Imagine tearing it all down.
Imagine starting over without any memory of who you were, any recollection of what you learned or experienced to this point in life, other than your ability to read and write.
Unburdened by the accomplishments or failures of your past, unweighted by expectations for your future.
Unshackled from who you’ve been and what you’ve done.
Some people do this, but it’s not the norm.
It’s more common to seek to leverage our past into our future — to use our past experience as the foundation for the next thing.
The Downside of Leveraging the Past
For sure, there is value in leveraging skills and accomplishments from one area into another.
But it also comes at a price. The more successes you have in your past, the harder it becomes to embrace failure in the present.
The expectation that past success in one endeavor should lead to success in the next endeavor can be a paralyzing force, keeping us from taking action that might break open locked doors, for fear that those actions won’t work.
This creates our suffering.
The Freedom to Abolish the Past
… all experience hath shewn, that mankind are more disposed to suffer, while evils are sufferable, than to right themselves by abolishing the forms to which they are accustomed. – Declaration of Independence
This is my favorite line from the Declaration of Independence.
The founding fathers were astute observers of human behavior and our tendency to stay in suffering rather than embrace change.
Their argument — their fundamental raison d’etre in creating a new form of government — was that when the system isn’t working we must abolish it.
It’s worth noting that the “republic” created at the founding of the United States was an experiment. The founding fathers had no guarantees that this form of government would work.
The boldness of the founding fathers in issuing the Declaration of Independence was not really in declaring “freedom” from the sovereignty of the king.
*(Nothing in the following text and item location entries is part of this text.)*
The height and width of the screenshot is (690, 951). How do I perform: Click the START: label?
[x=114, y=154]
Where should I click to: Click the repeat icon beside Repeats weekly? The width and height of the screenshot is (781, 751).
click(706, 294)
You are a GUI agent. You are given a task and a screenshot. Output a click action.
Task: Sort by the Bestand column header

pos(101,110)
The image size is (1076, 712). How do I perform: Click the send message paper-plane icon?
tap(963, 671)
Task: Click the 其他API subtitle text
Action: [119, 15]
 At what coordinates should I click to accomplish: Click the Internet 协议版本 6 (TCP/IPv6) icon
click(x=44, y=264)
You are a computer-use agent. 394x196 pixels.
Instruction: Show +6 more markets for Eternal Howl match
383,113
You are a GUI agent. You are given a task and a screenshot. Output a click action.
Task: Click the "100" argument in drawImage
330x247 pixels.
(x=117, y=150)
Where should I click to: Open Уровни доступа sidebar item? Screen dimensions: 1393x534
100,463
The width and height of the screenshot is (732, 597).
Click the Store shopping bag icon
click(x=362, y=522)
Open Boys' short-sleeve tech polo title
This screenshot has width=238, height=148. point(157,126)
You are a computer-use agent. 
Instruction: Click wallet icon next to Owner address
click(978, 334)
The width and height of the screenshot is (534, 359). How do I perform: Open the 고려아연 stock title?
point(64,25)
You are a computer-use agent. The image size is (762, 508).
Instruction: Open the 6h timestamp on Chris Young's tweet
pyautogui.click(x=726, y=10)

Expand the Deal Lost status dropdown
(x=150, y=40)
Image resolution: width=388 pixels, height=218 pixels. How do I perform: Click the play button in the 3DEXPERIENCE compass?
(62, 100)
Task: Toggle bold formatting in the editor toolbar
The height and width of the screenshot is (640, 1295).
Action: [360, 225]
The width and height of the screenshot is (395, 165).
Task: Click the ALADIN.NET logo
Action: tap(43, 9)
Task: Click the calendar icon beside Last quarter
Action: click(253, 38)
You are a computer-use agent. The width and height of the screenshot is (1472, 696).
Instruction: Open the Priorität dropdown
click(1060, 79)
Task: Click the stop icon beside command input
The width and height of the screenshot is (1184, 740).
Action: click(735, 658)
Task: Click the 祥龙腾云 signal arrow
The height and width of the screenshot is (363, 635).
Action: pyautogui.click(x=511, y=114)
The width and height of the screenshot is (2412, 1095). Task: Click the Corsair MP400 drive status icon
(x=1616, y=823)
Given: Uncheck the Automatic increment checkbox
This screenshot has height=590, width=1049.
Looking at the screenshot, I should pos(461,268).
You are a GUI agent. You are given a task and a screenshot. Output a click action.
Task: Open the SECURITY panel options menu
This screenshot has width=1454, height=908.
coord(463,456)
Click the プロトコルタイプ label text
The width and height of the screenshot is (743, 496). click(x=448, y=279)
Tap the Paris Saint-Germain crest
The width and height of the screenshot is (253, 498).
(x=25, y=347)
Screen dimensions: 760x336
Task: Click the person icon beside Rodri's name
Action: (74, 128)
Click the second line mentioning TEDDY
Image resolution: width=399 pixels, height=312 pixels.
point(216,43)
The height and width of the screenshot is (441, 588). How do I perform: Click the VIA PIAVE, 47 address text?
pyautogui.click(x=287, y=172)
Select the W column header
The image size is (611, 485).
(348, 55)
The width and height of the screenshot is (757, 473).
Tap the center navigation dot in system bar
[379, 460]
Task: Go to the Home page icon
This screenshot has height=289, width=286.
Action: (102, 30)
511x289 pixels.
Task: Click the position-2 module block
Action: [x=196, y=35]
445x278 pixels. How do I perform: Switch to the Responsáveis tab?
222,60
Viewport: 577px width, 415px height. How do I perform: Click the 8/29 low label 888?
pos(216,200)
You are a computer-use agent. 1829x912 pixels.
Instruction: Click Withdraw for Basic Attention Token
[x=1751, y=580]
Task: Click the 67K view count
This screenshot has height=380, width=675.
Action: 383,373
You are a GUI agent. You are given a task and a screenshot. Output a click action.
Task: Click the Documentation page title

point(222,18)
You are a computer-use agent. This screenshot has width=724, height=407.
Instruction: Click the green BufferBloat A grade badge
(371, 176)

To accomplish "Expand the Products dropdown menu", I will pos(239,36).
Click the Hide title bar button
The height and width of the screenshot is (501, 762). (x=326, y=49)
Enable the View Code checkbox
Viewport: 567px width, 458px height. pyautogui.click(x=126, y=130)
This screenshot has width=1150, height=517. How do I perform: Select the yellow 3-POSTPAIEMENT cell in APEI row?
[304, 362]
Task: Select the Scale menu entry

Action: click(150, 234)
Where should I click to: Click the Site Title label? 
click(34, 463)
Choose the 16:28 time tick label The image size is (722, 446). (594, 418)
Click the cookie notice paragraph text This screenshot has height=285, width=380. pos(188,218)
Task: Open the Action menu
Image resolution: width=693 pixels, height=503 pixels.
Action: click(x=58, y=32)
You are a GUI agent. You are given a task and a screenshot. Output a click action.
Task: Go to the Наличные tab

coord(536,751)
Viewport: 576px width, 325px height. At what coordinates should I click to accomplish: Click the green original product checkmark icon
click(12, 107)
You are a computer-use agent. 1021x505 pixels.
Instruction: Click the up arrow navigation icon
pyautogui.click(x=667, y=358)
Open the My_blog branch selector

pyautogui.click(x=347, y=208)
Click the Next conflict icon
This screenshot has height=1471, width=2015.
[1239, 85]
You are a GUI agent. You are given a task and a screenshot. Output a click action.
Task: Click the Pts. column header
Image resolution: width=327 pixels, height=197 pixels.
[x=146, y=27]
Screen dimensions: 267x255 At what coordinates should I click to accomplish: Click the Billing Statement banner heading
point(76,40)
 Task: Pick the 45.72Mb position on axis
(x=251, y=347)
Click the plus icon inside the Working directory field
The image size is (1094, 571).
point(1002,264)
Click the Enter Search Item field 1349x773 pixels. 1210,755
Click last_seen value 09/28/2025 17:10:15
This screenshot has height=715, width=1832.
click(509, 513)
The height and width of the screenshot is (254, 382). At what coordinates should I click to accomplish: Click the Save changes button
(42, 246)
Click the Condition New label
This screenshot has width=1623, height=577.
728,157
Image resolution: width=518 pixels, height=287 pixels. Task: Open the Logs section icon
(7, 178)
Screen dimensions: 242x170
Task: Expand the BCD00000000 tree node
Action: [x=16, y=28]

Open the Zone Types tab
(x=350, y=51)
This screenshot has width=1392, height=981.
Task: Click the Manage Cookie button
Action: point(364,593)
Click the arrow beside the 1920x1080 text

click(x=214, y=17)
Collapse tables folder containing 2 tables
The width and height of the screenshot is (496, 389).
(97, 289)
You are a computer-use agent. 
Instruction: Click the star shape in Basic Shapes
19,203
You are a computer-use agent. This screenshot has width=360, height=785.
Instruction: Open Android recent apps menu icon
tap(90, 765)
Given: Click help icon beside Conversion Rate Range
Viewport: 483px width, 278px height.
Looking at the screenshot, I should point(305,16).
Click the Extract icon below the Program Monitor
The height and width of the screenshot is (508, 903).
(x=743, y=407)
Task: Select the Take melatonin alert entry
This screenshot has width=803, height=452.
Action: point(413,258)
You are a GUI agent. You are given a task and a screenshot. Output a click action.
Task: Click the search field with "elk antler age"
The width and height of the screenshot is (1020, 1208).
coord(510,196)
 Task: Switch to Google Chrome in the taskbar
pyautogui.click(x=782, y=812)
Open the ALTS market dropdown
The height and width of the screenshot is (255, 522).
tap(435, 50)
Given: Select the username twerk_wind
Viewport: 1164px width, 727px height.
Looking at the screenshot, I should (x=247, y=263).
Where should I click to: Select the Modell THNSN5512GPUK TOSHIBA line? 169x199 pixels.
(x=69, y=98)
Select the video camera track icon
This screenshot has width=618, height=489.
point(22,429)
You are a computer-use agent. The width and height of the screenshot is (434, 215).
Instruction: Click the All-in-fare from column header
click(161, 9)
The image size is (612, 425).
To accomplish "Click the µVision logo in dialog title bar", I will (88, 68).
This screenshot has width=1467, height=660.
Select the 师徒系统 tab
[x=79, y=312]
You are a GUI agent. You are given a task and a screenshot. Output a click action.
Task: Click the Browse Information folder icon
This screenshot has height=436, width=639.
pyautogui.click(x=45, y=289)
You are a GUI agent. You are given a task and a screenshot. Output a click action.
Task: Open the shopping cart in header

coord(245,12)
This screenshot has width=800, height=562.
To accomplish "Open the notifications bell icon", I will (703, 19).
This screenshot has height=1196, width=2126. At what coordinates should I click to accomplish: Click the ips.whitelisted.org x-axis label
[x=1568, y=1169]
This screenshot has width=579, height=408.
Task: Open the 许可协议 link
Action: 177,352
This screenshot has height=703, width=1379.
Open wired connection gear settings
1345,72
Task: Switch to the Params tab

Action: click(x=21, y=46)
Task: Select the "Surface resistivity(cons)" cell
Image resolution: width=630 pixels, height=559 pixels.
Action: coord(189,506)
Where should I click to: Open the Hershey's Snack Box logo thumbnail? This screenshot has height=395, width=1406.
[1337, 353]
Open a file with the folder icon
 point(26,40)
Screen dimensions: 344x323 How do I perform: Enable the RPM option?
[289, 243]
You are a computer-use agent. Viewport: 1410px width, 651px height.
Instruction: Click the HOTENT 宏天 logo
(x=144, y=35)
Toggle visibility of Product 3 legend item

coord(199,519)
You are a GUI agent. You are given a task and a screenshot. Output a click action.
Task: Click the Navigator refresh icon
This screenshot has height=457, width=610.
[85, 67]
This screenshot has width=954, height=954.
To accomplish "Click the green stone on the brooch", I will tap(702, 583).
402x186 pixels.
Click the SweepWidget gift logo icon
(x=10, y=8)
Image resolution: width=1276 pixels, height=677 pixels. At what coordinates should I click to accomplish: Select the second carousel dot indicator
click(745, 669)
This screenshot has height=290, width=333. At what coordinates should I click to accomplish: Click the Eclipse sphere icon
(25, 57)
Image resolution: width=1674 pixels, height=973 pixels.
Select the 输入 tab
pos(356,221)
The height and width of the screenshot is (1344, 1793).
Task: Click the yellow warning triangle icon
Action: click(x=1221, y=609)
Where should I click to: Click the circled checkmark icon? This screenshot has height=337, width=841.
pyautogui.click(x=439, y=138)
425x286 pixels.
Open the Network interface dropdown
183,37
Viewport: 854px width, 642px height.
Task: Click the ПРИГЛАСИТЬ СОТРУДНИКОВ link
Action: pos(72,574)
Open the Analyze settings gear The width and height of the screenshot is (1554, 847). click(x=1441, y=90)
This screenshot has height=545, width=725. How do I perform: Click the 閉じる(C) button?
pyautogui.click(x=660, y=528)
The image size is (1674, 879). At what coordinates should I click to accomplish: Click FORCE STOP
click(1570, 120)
This was not the first revolution.
Rather, their boldness was in discarding the structures of the past and embarking on an experiment in governance with no guarantee of success.
This is the unheralded freedom of Independence Day:
The freedom to fail.
The freedom to get it wrong.
Imagine the Freedom to Fail
Imagine the freedom to begin something new unburdened by the past, instead of trying to use the past as a foundation for the next thing.
In a culture so focused on success and expertise, it can be hard to embrace the idea of being a beginner, of fumbling for the answers, of not knowing.
This is how we can become prisoners of our own past.
What would you do if you embraced the freedom to fail?